The unnamed narrator of this novel by Jesse Ball is a retired surgeon and a widower who has just received a diagnosis of a terminal illness. He decides to spend his last months? weeks? traveling across the country as a census taker, bringing with him his son, who has Down syndrome. He never gives a clear reason for why this seems like a good course of action, but he dances around the topic in passages like this:
Most of all it was my son who prepared me for this work, my son who showed me, not in speech, but in his daily way, that we are by our own nature a kind of measure, that we are measuring each other at every moment. This was the census he began at birth, that he continues even now. It was his census that led into ours, into our taking of the census, our travel north.
As it turns out, the census in this novel is not exactly our contemporary version of the census. The book is set in an imagined future? past? in which the census is mandated and those who are counted in each census are tattooed to prove they’ve been recorded. The narrator, however, doesn’t bother approaching everyone or even asking all the questions on the form. Instead, he uses the time to travel and listen and observe and reflect on the people, places, and events that seem salient to him.

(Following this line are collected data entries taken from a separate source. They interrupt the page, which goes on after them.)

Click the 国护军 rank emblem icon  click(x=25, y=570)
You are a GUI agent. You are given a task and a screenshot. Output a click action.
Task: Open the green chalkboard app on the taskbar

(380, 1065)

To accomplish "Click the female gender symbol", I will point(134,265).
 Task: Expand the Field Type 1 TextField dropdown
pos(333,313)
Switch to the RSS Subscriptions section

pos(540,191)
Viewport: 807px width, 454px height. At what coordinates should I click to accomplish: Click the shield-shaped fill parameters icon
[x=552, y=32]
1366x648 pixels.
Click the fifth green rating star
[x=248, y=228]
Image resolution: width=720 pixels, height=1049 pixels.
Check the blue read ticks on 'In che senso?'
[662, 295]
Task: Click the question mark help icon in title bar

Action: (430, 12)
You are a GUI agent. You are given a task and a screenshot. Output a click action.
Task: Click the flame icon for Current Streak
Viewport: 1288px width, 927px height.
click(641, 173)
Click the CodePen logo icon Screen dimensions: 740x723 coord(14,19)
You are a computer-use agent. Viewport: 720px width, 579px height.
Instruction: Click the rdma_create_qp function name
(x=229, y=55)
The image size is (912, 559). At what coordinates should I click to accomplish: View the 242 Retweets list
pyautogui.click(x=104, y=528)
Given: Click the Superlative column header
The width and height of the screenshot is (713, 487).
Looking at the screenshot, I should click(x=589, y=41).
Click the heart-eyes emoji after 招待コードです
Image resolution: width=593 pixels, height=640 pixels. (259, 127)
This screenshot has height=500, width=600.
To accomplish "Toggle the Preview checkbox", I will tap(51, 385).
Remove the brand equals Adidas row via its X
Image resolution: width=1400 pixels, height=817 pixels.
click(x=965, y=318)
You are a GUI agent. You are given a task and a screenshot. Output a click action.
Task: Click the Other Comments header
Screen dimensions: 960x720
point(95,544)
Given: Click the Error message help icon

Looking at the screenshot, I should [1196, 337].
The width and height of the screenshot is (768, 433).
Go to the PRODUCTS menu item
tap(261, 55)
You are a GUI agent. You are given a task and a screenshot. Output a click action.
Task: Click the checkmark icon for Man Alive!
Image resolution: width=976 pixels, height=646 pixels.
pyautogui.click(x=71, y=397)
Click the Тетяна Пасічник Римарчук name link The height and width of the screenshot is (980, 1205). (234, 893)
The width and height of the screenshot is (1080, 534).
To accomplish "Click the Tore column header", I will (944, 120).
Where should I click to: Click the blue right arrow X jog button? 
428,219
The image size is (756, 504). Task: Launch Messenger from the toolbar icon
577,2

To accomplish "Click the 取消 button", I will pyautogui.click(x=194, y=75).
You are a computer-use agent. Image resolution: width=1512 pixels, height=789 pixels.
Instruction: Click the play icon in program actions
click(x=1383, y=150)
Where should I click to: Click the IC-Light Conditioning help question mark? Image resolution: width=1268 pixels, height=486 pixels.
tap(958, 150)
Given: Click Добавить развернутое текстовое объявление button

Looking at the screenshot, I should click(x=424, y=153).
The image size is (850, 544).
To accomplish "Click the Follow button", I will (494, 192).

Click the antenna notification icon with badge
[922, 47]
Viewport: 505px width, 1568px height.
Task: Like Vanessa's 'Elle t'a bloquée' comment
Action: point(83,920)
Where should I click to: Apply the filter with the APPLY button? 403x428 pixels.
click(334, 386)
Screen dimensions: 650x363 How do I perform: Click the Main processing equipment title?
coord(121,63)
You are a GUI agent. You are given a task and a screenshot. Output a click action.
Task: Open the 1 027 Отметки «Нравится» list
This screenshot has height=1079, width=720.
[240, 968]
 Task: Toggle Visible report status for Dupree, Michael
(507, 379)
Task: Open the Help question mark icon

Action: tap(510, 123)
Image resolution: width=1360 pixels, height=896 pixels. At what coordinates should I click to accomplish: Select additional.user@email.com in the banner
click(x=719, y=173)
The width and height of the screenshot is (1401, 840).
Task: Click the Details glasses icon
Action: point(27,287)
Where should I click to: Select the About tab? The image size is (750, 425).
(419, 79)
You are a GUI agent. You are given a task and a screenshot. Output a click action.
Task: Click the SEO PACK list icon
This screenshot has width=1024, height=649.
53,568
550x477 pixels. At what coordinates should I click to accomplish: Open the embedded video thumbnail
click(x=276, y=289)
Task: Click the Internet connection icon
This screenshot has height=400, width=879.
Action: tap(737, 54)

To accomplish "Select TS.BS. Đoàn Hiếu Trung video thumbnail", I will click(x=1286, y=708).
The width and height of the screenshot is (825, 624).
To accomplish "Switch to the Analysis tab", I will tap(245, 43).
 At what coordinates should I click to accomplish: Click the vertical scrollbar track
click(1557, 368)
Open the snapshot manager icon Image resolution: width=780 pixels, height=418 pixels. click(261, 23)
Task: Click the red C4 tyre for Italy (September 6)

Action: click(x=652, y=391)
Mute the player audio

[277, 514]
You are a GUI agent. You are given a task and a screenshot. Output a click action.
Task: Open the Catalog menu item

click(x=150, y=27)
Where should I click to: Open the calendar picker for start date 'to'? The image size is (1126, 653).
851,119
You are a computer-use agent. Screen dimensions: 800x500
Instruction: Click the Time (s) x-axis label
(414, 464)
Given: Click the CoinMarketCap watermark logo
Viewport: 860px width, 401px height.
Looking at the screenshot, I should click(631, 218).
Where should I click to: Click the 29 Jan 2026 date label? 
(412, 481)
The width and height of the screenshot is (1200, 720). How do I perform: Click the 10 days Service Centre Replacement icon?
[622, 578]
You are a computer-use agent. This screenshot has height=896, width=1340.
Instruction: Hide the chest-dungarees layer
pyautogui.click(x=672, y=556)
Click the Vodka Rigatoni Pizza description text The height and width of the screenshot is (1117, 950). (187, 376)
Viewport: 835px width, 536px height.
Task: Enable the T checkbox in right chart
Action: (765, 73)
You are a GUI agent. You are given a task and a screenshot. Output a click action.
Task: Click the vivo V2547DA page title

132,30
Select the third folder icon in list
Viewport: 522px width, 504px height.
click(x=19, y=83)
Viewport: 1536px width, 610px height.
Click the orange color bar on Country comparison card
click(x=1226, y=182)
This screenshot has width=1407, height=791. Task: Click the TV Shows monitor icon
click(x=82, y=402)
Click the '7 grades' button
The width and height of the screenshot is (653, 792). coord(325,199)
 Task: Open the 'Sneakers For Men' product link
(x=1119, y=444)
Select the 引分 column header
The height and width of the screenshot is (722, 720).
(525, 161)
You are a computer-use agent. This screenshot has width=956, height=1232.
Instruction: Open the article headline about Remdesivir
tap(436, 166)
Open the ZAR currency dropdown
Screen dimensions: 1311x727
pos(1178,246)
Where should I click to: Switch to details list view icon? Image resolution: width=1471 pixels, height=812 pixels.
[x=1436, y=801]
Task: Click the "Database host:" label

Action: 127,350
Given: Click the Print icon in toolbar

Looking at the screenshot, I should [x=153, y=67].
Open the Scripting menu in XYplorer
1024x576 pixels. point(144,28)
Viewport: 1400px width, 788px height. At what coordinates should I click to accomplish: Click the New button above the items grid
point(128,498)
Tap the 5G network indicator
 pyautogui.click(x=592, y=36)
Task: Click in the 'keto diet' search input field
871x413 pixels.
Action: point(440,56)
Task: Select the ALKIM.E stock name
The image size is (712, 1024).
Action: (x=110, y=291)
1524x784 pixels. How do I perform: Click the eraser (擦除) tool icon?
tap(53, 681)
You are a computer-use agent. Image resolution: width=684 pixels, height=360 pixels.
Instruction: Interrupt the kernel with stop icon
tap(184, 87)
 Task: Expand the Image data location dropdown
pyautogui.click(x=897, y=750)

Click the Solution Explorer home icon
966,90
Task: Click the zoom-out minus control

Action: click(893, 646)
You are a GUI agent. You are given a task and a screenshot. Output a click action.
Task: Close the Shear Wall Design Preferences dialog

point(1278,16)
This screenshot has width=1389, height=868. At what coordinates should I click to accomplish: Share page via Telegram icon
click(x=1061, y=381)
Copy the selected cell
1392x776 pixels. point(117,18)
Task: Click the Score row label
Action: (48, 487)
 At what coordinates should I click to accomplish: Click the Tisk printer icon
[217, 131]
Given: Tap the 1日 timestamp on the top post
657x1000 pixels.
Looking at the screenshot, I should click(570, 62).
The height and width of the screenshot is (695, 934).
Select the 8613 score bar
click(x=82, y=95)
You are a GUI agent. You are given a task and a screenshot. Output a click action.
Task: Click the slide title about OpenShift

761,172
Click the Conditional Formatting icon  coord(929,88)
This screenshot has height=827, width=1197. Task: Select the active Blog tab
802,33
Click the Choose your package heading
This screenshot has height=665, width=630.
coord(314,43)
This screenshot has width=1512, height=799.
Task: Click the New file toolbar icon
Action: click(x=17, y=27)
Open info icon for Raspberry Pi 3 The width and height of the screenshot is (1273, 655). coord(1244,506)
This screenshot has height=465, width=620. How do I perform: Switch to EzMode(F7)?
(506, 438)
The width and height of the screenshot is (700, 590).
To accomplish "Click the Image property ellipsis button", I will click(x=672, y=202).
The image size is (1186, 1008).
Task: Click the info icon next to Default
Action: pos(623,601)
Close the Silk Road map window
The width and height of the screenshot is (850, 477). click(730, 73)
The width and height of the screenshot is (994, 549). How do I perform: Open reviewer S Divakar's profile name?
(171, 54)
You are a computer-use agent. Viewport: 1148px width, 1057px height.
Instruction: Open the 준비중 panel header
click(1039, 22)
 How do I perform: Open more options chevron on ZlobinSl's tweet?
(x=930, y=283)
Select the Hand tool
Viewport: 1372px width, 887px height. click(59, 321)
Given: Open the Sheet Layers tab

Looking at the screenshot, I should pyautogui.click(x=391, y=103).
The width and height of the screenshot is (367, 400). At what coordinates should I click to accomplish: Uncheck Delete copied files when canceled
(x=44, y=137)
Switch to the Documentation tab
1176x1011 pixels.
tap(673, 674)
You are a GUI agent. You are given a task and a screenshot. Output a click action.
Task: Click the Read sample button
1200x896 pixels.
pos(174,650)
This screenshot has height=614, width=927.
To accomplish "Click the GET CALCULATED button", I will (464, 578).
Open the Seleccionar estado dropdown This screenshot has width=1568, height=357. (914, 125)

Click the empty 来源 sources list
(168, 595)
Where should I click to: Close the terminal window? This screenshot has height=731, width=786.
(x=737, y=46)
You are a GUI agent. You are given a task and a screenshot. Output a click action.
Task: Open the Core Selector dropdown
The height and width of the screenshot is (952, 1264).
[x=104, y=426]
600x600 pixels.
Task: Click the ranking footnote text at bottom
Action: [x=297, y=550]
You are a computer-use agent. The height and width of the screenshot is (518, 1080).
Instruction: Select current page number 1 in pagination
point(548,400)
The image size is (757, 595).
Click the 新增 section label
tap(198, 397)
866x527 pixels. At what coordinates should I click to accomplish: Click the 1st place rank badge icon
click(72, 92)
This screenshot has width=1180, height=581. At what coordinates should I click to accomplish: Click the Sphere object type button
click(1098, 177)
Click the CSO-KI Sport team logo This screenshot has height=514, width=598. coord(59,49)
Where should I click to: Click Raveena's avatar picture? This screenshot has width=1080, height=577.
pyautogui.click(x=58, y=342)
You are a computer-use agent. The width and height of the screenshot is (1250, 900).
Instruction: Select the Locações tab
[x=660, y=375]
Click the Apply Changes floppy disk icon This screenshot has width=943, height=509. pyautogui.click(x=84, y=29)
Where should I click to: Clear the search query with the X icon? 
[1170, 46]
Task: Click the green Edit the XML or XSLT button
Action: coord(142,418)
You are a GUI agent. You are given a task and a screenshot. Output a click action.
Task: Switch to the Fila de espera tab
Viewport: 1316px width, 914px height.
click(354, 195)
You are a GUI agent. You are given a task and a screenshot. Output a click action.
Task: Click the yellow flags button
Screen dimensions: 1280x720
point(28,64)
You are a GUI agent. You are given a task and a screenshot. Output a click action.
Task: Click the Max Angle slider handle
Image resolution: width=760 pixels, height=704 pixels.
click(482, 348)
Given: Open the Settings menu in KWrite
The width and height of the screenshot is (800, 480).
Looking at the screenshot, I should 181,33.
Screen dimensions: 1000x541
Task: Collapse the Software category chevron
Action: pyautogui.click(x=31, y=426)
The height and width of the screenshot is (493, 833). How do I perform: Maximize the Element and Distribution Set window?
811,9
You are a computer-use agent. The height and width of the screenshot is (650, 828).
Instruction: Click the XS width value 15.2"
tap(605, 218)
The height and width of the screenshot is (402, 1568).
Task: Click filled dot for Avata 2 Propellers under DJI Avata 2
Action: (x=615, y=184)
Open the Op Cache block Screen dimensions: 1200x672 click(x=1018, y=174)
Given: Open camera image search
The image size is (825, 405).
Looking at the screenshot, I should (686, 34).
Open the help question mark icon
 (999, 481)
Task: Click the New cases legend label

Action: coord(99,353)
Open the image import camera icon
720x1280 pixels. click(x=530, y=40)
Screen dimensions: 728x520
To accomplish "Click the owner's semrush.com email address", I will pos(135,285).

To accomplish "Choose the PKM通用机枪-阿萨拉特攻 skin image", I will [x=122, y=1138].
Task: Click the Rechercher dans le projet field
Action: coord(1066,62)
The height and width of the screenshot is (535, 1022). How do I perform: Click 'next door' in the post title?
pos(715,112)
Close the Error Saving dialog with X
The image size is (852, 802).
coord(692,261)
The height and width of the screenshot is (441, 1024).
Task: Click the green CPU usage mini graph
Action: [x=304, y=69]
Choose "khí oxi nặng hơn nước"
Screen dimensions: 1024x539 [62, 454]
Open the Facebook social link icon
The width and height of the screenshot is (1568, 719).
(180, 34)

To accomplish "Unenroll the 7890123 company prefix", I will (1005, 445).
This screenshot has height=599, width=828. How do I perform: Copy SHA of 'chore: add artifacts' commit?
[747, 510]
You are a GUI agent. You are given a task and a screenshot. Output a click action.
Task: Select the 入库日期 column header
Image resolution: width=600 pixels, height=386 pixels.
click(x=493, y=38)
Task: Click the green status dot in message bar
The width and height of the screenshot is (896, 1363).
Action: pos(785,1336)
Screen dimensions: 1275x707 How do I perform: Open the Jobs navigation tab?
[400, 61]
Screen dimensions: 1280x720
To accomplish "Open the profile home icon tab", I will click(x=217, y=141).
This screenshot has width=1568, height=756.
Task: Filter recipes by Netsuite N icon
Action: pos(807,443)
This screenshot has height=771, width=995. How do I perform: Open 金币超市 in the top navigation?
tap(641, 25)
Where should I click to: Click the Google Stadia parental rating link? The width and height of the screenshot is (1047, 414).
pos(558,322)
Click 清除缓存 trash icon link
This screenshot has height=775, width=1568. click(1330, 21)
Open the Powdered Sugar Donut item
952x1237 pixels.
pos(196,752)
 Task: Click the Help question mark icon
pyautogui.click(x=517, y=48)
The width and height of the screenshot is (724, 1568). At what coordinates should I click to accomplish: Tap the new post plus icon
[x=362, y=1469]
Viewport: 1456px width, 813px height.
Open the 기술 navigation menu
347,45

This is an odd book, without much of a story and no clear message that I could wrap my head around. Ball says in the introduction that he wrote it as a way of dealing with the death of his 24-year-old brother, who had Down syndrome. The book’s narrator thinks a fair bit about how his son perceives life and how having him changed his and his wife’s life. But this is not particularly a book about being close to someone with Down syndrome. If anything, I suppose it’s about how we measure out our lives and our selves.
Although I’m sometimes impatient with contemplative books like this, I ended up liking this pretty well. I appreciated a lot of what he had to say about the value of examining our lives, and the ending is extremely moving. If the book were much longer, I probably would have lost patience with it, but the 250-page length (with lots of black pages) ended up being about right.